Gareth Davies: WRU chairman wants end to 'amateur' player payments
- Published
Welsh Rugby Union chairman Gareth Davies has called on the majority of Welsh clubs not to pay players.
Wales' leading players have taken a 25% pay cut as the professional game seeks to reduce costs during the coronavirus pandemic.
But Davies wants nominally amateur clubs in the Welsh league pyramid - mainly those below the semi-professional Indigo Welsh Premiership - to stop paying players to play.
"Don't pay players," Davies said.
"Play in the league you are in, strive to beat the opposition you face, dream of lifting the trophies available at your current standard and attract the players who are drawn to your club.
"Use the money you save on attracting, developing and engaging players for the future or on ensuring your club remains the central hub of your community that it has always been.
"Be sustainable and help safeguard the future for us all."
The WRU currently allocates £11.8m per annum to the community game in Wales as a whole, with £2.8m direct funding received by clubs in Wales. Grants are also available for clubs to improve grounds and infrastructure.
The governing body has claimed that the average funding allocated to an individual club each season is approximately £6,500.
But Davies is concerned that much of this money is going to players rather than being used to run clubs.
"The community game is the lifeblood of our sport, club players are also supporters, coaches, administrators and referees and alongside their families and social networks they form the very DNA of Welsh rugby," he added.

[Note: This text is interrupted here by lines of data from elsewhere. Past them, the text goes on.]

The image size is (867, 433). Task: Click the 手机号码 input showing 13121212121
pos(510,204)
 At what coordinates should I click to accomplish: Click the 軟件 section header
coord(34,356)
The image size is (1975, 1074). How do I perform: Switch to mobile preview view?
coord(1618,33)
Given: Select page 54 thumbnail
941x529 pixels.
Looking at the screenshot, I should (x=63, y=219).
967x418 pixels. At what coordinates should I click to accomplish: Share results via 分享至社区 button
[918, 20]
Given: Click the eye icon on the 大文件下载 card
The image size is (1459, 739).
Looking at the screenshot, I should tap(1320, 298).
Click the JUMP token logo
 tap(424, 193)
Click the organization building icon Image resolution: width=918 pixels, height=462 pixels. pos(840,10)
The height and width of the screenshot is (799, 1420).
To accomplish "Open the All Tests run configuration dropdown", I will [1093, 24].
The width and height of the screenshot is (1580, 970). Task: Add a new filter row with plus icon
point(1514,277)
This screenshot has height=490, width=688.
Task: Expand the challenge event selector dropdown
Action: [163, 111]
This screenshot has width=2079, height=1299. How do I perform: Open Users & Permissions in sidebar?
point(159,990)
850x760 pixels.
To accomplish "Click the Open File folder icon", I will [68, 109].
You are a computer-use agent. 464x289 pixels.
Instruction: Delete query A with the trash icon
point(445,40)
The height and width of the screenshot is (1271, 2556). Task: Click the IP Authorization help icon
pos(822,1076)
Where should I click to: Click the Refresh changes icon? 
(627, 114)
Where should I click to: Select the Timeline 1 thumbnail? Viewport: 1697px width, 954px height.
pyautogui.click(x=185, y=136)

"But there is one persistent factor at this level of the game that I simply cannot fathom - payment.
"Why do clubs, who exist for rugby and rugby alone, so unnecessarily drain the very resources which could ensure long-term sustainability by insisting on paying players?
"Clubs around the country now have a stark admission to make. After cancelling the season at the end of March, doors have been closed, lights have been switched off and costs have been minimised, in readiness for the time when we can switch everything back on again.
"But there are outliers who cannot turn off all the taps in this simple way. They are the amateur clubs who have players on contracts and with wage bills to sustain.
"In the professional game, there have been negotiations and pay cuts across the board, but in the amateur game this should not have been an issue.
"I know many of our Indigo Group Premiership clubs, for example, are keen to use the current lull in playing to reassess their own finances.
"At this level of the game there is a willingness already to more tightly control payments made to players and a widespread acceptance that this aspect of individual club business models is not currently fit for purpose.
"But, if the Premiership must significantly tighten its belt, elsewhere payments must not be made at all.
"We will have the opportunity soon, we hope, to start again. The opportunity is there for us all to sit down with our key stakeholders and recalibrate. Welsh rugby will return with renewed vigour.
"But please, dear clubs, I implore you let us start again with the right structure. If no club offers payment, then there will be no market for player wages and no club will feel the need.
"If no club breaks ranks and we all play for enjoyment, for our town or village of birth, for the club with whom we hold the strongest affinity... then no club will suffer the same threat of oblivion that is currently being felt in some quarters if a similar crisis were to strike again."